If I'm not mistaken, a "graphic designer" is an artist that takes information, filters it through a concept, and designs pieces to reflect that process. For example: let's say you've got a country restaurant that needs you to design their menu. They give you their menu offerings in a simple Word document as just a list with prices. In speaking with them, you agree a "rustic" look is the image the restaurant wants to convey to the customer. So, you take their information, arrange it in an organized manner (appetizers grouped over here, main dishes and entrees over there, dessert on the back...) set up a typographic hierarchy with appropriate fonts (maybe some old letterpress fonts or Western fonts catch your eye), you use some old copperplate engravings of kitchen utensils and livestock for some visual interest and you print it all in a dark brown ink on a buff-colored laid paper stock (one that looks like a linen tablecloth). THAT is graphic design.
Used to be that the "commercial arts" referred more to the production/technical end of things: mainly the different printing methods, screening photos, setting type and other technical aspects of getting the job produced as per the designer's specifications. Very few design decisions were left to the technicians.

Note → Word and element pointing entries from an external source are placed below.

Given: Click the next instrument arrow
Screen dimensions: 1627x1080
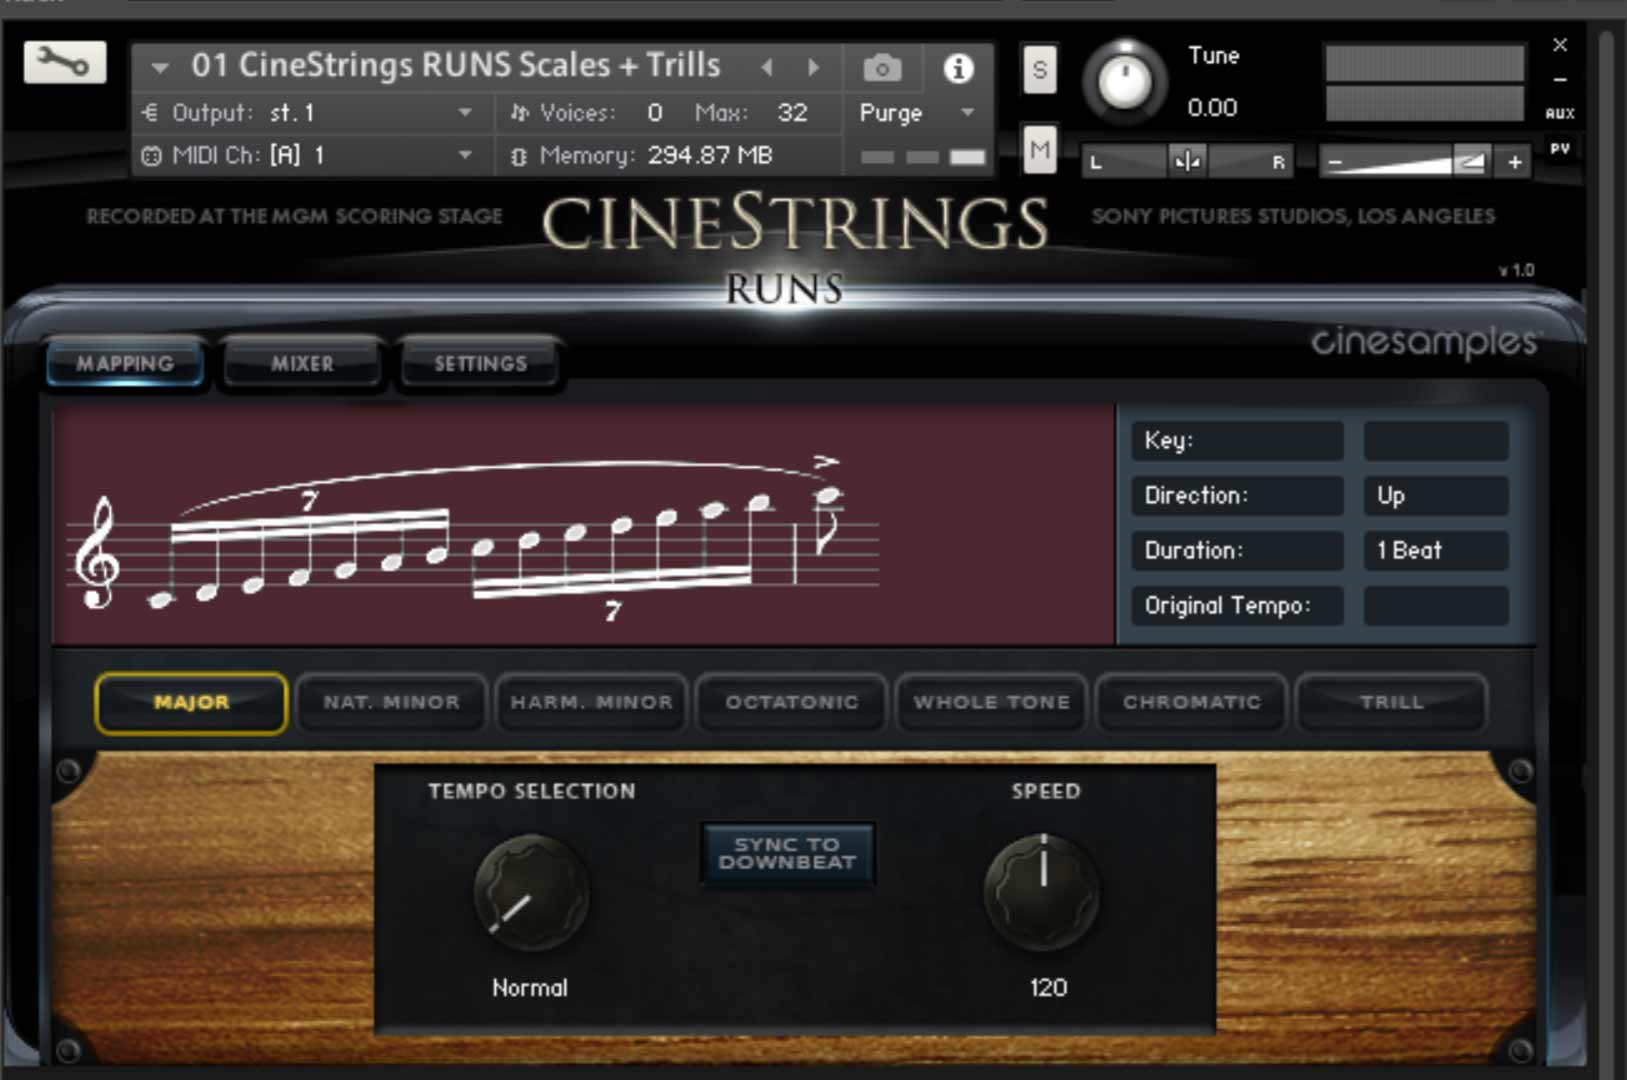Looking at the screenshot, I should click(x=812, y=66).
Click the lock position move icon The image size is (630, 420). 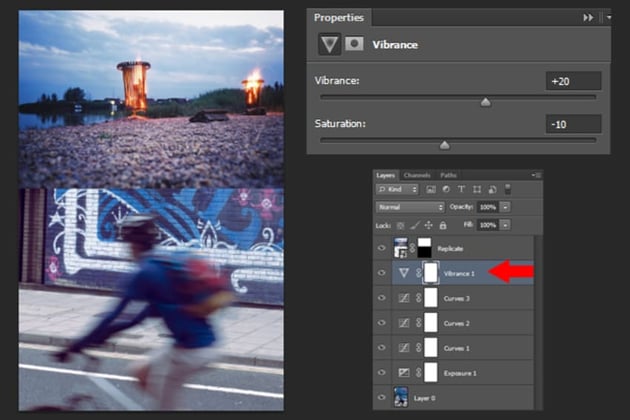coord(429,225)
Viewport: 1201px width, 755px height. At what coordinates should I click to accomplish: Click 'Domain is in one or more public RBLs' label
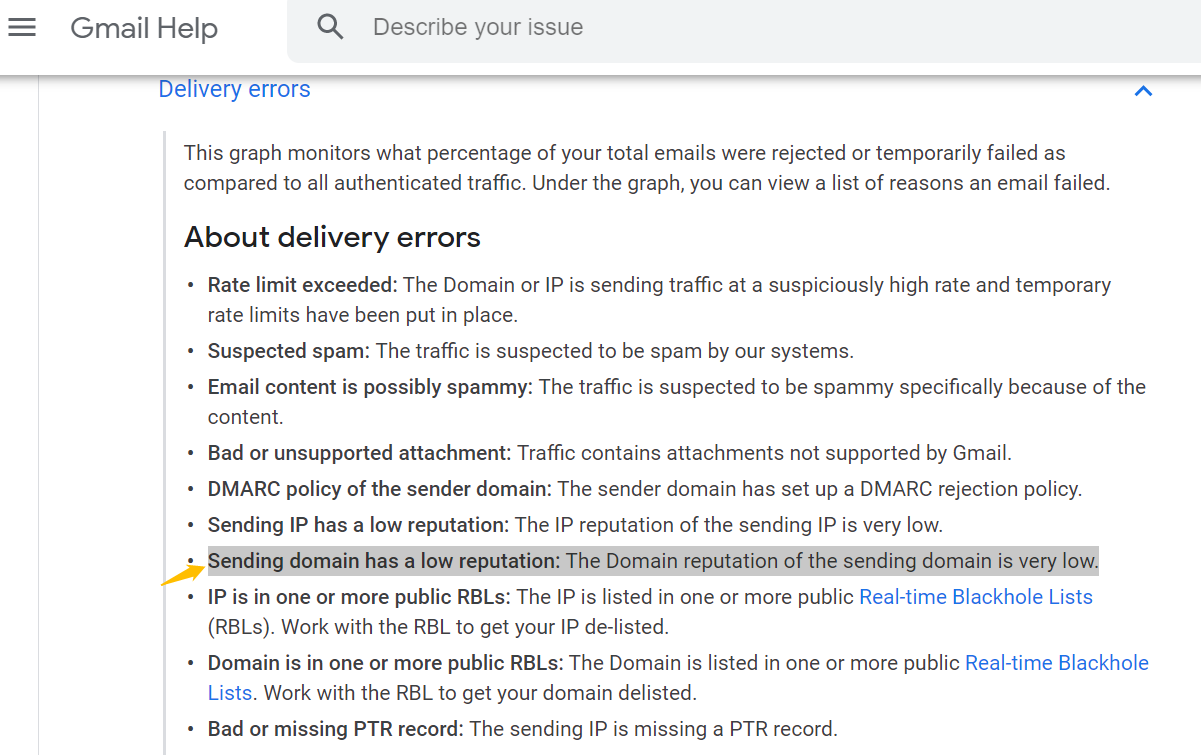pyautogui.click(x=386, y=663)
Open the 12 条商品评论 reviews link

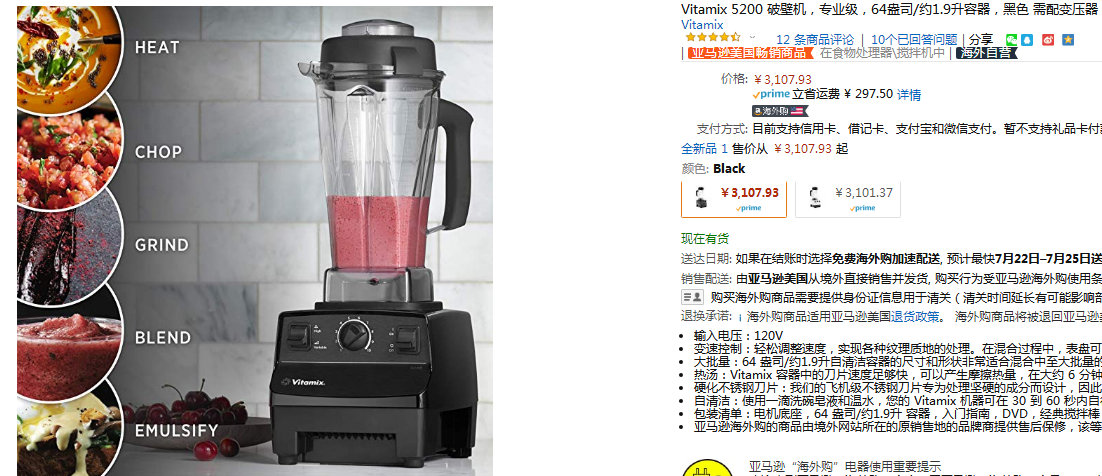[x=815, y=39]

Nowadays, the difference between the two fields has blurred quite a lot. Certain technologies have become antiquated (such as using a copy camera to screen continuous-tone photos) with the advent of the computer. If you are doing layout, making color and typographic choices, sourcing and choosing photos and contributing to the overall look of a piece, then you are a graphic designer. If you are simply handling a job when it comes through, ordering and checking separations, burning plates, running the press, you're not really an artist so much as you are a technician.
I would say that the terms graphic designer, graphic artist and commercial artist are pretty much the same thing. Your skill with and knowledge of color, photography, illustration, typography and layout all contribute to designing and imparting a message to the general public or a specialized audience.
Generally speaking, a designer will be paid more than one who works in the commercial arts (again, it's the difference between CREATING something and PRODUCING something.) There are many specialized fields within graphic design: illustrator, technical illustrator, typographer, layout design, corporate identity, editorial illustration. You could end up doing all sorts of things as a graphic designer: flyers, brochures, catalogs, logos, illustrations, product packaging graphics, display graphics, poster design, Hollywood standees, movie production prop design (as in movies that need period-looking graphics for newspapers, signage, posters, etc.), amusement park signage and graphics, theatre scenic design. Anything that has words and pictures on it, you can be involved in as a graphic designer. Granted, you may be working in tandem with other designers (like structural designers for grocery store displays which is what I do or maybe a theatre set designer.)
If you have a signature look in whatever you do you could freelance and let the jobs come to YOU! Michael Doret, McRay Magleby, and Gerard Huerta (those are just a few off the top of my head) all have definitive signature looks to their work and they've managed to hone their skill and craft to the point where people recognize their style and WANT THAT style for their up-and-coming project.